===== AVAILABLE DATA

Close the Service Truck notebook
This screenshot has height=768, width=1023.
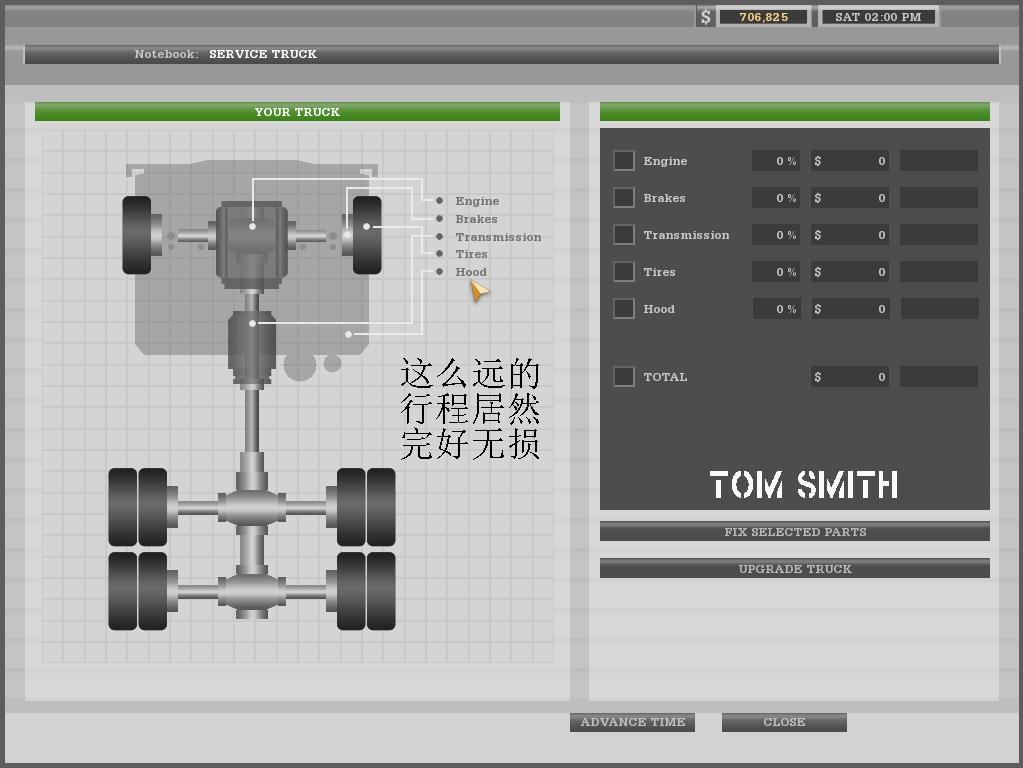784,722
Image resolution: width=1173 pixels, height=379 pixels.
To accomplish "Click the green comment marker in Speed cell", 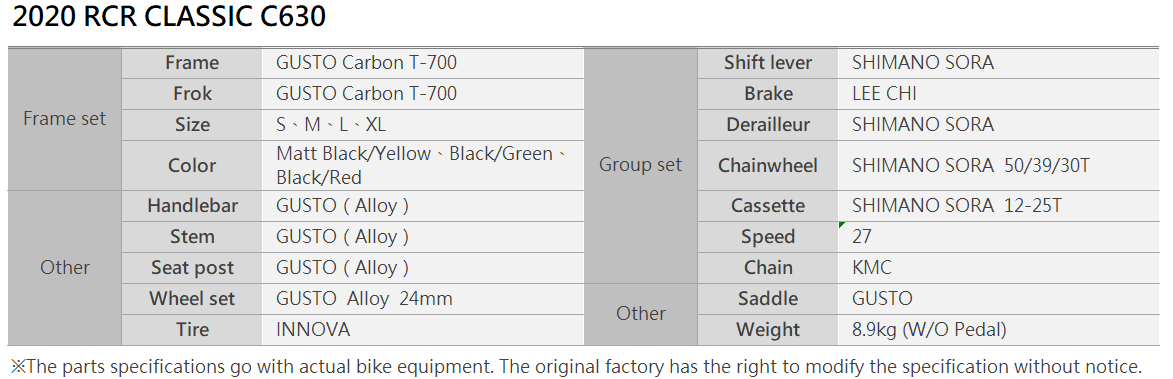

==========

● TO DO
Would you restate all of the data above word for word, omitting the pictures?

● EXPECTED ANSWER
Close the Service Truck notebook
This screenshot has height=768, width=1023.
784,722
Image resolution: width=1173 pixels, height=379 pixels.
To accomplish "Click the green comment marker in Speed cell", 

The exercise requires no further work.